Problem details
Look through the listing and report every line that has "agent" in it.

Source data
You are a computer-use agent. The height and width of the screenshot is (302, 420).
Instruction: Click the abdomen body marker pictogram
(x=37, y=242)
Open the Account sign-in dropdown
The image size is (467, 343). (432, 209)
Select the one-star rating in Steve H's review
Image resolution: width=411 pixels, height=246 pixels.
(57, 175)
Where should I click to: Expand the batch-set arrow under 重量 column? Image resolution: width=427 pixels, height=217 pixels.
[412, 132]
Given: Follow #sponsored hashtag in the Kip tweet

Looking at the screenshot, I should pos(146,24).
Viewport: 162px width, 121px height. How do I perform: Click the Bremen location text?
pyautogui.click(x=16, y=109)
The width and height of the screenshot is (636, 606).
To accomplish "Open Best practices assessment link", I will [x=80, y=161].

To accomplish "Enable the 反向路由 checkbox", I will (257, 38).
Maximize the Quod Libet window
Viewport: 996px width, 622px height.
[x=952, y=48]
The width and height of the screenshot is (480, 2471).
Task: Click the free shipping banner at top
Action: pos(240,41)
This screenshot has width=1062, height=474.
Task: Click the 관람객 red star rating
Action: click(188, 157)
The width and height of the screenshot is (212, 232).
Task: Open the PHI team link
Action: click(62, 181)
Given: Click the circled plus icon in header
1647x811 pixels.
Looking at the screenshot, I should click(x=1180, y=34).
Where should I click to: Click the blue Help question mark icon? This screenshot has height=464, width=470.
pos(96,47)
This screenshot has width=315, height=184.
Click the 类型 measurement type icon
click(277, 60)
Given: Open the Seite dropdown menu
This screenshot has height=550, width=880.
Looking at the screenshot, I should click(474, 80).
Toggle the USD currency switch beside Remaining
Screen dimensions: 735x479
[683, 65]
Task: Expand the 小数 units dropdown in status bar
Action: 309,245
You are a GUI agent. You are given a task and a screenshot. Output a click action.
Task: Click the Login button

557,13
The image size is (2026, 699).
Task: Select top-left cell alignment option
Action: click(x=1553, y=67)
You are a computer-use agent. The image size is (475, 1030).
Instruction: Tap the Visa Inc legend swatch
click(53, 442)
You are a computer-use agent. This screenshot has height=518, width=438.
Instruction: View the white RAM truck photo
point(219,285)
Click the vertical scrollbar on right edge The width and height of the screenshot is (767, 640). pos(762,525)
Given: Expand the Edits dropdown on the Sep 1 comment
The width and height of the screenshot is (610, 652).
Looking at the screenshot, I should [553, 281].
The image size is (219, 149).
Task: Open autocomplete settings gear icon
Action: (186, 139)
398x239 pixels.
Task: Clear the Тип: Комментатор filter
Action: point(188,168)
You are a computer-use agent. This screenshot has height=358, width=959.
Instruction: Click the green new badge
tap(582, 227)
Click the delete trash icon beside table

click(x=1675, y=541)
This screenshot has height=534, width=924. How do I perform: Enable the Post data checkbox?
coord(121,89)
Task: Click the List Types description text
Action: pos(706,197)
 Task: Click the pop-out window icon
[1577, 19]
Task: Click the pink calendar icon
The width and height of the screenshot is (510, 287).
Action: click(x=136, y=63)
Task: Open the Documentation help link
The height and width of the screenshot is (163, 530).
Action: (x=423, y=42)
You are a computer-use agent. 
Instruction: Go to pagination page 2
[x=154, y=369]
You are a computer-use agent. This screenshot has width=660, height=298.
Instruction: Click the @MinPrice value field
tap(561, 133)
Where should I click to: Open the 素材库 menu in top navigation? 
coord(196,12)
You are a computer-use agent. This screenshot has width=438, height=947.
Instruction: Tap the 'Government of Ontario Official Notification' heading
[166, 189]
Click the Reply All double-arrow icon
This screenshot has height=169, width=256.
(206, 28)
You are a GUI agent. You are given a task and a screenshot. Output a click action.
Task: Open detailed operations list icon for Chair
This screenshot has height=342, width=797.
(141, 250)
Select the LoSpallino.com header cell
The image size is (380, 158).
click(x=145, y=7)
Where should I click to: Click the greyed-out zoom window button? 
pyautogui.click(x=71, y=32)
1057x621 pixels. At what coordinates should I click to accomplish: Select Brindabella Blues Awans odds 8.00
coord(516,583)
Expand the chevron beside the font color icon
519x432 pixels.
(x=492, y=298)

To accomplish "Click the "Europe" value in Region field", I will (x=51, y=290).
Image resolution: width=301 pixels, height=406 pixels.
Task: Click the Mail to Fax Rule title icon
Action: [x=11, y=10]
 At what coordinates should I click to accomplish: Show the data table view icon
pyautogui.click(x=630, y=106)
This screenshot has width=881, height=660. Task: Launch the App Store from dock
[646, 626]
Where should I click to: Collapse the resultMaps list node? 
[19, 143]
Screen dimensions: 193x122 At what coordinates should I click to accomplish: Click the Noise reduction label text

Expected answer
You are a computer-use agent. The height and width of the screenshot is (302, 420).
You are a GUI agent. You are given a task and a screenshot. Output a click action.
You are a computer-use agent. The image size is (475, 1030).
You are a computer-use agent. This screenshot has height=518, width=438.
You are a computer-use agent. This screenshot has height=358, width=959.
You are a computer-use agent. 
You are a computer-use agent. This screenshot has width=660, height=298.
You are a computer-use agent. This screenshot has width=438, height=947.
You are a GUI agent. You are given a task and a screenshot. Output a click action.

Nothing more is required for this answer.